The Wikileaks video is just the latest in a continuing cycle: In the past few years, every single horrible event has been cause for near-instantaneous lampooning on the web. Users take the latest terrible image that’s haunting the national psyche, photoshop something ridiculous in, and post it online for the hundreds of angry comments they so crave.It’s no different than any other kind of trolling. It’s sad people trying to provoke others as a way of getting attention.

However, we can’t ignore this response. Even though most sites just pretend images like the ones above that appeared on 4chan and Reddit don’t exist, there is some actual merit in a few of these posts no matter how offensive they seem. While most are just trying to rile people up, there are messages buried inside a few of these and, while they may seem in poor taste, they are certainly effective.

Shock humor is, of course, not new to satire. Humorists and sociologists still cite the National Lampoon’s “Vietnamese Baby Book” 28 years after Michael O’Donoghue first wrote the article, which featured a fake diary with keepsakes like “baby’s first shrapnel.” In fact, the image manipulation found on 4chan can frequently find a solid lineage with that old humor magazine. There are only a few differences between then and now.

First off,  the Internet now allows people to make jokes about events only hours after they occur (in the case of Wikileaks video, the events depicted may have happened in 2007, but  the release of the video makes the wounds as fresh as if they happened yesterday, especially for some). Secondly, online message boards don’t have an editor-in-chief shooting down ideas that are either too offensive or (even worse) just plain stupid.

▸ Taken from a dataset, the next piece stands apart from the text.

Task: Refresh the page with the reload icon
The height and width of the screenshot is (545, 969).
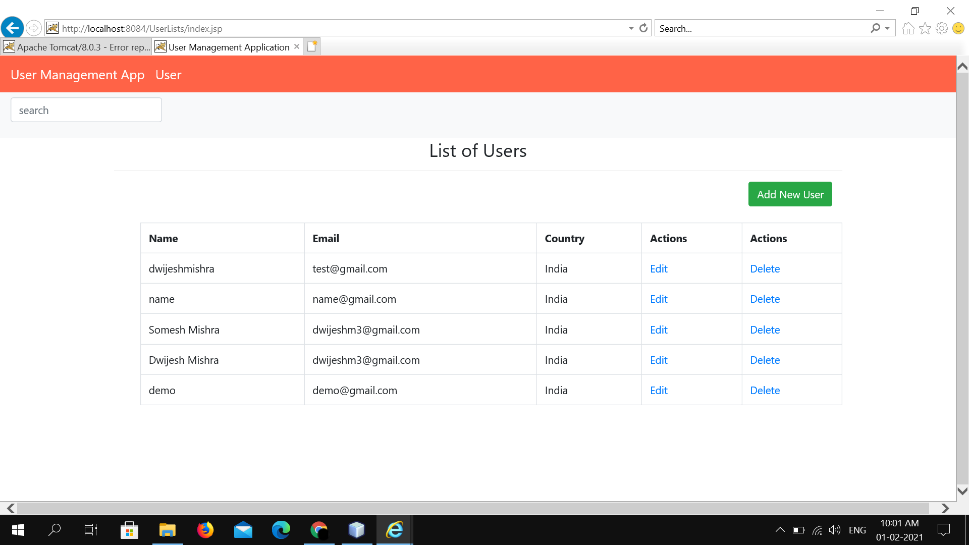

So the reader is left to be the editor. If a person is willing to wade through the tragedy-related posts on these sites, they have to put aside their offense and ask themselves: Are these jokes saying anything? In the case of the picture directly above, it’s obvious that it’s in poor taste but there also seems to be an underlying message. By photoshopping the end of a rocket launcher onto a camera, the creator of this image is pointing out how different a reporter’s camera looks from an RPG and is therefore critiquing the actions of the soldiers involved.

You can disagree with that message or not, but anyone would have to agree that the image gets it across quicker than the thousandth rambling post on a political message board.

We all know that there are some pretty terrible, dehumanizing things on the Internet, but some of these threads offer an appealing image of people amidst all the bad jokes and provocations.

There’s something incredibly human about using humor to confront something terrible and these pictures (and all the quips in the thread responses to them) show perfect examples of that. They help people get over tragedy and put it behind us so we can learn from it and move on. Then, hopefully, we can move back to listening to Erasure songs and piloting unicorns.